In deze zaak hebben twee passagiers een vordering ingesteld tegen TUI fly wegens compensatie voor een vertraging van meer dan drie uur van hun vlucht van Amsterdam-Schiphol naar Fuerteventura op 6 september 2018. De passagiers vorderden compensatie op basis van de Verordening (EG) nr. 261/2004, die regels vaststelt voor compensatie en bijstand aan luchtreizigers bij instapweigering, annulering of langdurige vertraging van vluchten. TUI fly betwistte de vordering en voerde aan dat de vertraging het gevolg was van buitengewone omstandigheden, waaronder een medisch noodgeval aan boord en de sluiting van de luchthaven van Fuerteventura.
De kantonrechter heeft vastgesteld dat de passagiers met een vertraging van meer dan drie uur zijn aangekomen op hun eindbestemming, wat hen recht geeft op compensatie, tenzij TUI fly kan aantonen dat de vertraging het gevolg was van buitengewone omstandigheden. De rechter oordeelde dat het medisch noodgeval en de inspectie van het toestel na de landing als buitengewone omstandigheden kunnen worden aangemerkt. Daarnaast werd vastgesteld dat de sluiting van de luchthaven van Fuerteventura ook een buitengewone omstandigheid was.

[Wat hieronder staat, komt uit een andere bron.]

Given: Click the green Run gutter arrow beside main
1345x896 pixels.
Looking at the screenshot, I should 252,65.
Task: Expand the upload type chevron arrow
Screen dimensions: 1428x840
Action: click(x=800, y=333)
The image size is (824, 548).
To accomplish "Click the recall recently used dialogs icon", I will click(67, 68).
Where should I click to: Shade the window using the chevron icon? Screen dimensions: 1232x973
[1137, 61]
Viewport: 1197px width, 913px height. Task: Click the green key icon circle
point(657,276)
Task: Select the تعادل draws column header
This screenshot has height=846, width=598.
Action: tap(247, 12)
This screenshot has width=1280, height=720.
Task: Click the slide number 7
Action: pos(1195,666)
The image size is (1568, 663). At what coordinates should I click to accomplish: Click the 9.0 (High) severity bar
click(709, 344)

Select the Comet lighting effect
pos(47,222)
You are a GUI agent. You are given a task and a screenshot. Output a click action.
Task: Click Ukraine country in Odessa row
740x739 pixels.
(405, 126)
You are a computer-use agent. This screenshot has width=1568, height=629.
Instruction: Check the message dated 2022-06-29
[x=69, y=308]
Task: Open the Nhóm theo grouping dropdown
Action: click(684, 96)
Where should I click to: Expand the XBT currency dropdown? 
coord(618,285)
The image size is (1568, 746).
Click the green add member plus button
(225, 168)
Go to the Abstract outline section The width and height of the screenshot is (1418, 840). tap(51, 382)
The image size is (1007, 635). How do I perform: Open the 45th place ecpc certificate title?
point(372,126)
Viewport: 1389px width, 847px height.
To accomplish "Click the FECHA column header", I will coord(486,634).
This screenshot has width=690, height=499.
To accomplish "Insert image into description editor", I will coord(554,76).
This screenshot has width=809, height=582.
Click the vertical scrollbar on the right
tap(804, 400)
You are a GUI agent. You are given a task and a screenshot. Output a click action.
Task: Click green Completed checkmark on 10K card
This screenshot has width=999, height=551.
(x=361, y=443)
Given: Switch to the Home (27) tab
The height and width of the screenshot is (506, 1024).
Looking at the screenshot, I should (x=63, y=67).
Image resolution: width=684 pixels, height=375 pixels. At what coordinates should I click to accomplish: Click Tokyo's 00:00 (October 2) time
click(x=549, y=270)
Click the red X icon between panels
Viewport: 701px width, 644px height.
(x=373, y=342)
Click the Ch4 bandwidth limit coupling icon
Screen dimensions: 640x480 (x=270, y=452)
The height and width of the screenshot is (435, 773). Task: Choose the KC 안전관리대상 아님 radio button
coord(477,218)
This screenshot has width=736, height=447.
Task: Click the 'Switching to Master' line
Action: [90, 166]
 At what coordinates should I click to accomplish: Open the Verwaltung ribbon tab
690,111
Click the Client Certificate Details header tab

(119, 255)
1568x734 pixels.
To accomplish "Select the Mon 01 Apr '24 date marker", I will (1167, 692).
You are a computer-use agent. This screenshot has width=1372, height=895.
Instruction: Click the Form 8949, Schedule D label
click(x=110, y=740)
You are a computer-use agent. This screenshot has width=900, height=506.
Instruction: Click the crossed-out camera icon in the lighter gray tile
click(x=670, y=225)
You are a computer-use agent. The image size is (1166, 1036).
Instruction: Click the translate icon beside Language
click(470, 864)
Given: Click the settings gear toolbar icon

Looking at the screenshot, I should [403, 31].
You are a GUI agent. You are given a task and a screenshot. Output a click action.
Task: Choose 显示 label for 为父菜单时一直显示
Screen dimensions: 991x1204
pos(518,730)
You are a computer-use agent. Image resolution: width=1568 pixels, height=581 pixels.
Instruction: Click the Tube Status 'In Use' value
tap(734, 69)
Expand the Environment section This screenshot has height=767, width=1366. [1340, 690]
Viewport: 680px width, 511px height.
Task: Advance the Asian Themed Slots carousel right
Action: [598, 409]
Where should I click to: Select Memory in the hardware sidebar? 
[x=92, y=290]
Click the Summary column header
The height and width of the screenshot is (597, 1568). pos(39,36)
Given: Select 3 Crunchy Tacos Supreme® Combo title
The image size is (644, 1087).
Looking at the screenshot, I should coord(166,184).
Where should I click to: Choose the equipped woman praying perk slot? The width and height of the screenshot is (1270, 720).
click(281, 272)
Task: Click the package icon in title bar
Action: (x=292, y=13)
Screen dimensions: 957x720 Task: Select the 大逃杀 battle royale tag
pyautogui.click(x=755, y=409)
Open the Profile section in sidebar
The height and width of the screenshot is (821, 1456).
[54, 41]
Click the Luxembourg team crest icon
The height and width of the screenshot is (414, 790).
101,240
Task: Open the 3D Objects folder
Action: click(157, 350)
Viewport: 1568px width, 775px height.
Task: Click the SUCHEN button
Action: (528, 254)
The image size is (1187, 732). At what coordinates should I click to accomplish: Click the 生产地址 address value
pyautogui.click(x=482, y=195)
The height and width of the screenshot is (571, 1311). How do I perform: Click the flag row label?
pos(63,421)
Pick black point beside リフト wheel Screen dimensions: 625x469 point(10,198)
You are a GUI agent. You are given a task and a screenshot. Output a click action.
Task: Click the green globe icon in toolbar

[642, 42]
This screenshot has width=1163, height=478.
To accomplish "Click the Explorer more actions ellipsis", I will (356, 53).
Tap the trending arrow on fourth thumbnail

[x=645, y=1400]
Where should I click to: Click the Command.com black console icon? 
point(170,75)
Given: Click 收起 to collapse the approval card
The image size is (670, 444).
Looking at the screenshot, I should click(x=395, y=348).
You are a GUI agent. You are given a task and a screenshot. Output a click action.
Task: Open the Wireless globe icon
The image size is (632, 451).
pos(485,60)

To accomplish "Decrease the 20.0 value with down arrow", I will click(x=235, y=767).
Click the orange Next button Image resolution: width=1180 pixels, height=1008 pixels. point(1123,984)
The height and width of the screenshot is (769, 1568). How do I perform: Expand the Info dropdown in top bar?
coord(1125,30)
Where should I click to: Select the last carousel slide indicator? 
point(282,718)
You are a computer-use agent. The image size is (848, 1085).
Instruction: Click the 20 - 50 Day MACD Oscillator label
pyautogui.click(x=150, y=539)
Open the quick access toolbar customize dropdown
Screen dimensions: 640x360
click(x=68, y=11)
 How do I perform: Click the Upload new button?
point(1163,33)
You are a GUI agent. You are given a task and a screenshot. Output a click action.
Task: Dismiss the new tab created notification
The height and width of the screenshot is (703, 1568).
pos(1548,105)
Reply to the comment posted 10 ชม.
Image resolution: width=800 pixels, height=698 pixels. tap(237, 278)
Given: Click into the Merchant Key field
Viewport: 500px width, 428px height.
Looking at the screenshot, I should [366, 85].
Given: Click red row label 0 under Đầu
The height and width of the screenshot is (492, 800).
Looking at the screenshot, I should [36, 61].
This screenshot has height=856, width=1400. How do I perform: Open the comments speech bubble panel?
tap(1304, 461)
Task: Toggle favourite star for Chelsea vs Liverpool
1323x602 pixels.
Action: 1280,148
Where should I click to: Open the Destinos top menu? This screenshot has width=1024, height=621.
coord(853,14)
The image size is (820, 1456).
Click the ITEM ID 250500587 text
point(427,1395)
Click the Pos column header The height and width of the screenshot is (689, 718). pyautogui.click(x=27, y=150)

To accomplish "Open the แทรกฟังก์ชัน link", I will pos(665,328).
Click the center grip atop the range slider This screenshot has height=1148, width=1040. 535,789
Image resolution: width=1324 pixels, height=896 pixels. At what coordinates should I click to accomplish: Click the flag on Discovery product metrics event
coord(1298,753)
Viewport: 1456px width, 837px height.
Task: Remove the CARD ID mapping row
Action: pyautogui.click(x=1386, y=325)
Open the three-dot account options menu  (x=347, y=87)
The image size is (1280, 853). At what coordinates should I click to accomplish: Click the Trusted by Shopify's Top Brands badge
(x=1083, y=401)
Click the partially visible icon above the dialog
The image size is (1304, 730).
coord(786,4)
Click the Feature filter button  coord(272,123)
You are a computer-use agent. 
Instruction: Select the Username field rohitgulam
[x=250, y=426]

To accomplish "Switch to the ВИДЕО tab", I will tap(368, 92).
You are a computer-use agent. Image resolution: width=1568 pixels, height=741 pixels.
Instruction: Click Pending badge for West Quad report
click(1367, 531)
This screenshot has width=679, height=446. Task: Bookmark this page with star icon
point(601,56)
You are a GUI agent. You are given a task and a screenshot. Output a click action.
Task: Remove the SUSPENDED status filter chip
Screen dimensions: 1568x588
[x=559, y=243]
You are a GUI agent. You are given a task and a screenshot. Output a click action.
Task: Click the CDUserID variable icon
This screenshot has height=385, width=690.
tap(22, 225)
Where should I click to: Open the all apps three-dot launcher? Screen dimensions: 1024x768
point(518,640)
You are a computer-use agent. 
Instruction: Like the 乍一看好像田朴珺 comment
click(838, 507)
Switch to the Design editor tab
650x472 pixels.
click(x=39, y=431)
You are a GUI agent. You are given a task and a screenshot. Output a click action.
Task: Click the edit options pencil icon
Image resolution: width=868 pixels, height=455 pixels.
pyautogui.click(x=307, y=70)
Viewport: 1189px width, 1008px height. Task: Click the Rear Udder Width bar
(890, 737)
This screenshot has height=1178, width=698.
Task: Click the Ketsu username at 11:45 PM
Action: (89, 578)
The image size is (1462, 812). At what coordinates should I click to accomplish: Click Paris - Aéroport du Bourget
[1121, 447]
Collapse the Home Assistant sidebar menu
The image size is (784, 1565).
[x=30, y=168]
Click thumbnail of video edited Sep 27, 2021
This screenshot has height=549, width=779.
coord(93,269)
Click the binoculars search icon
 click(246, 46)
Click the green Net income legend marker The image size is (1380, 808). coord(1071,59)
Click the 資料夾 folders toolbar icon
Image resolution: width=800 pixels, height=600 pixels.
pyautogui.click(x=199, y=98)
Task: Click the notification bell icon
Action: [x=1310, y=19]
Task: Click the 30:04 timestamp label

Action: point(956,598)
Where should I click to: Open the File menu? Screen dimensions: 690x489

De kantonrechter concludeerde dat TUI fly voldoende aannemelijk had gemaakt dat zij alle redelijke maatregelen had getroffen om de vertraging te voorkomen. De vordering tot compensatie werd afgewezen, evenals de nevenvorderingen. De proceskosten werden toegewezen aan de passagiers, die ongelijk kregen in deze zaak.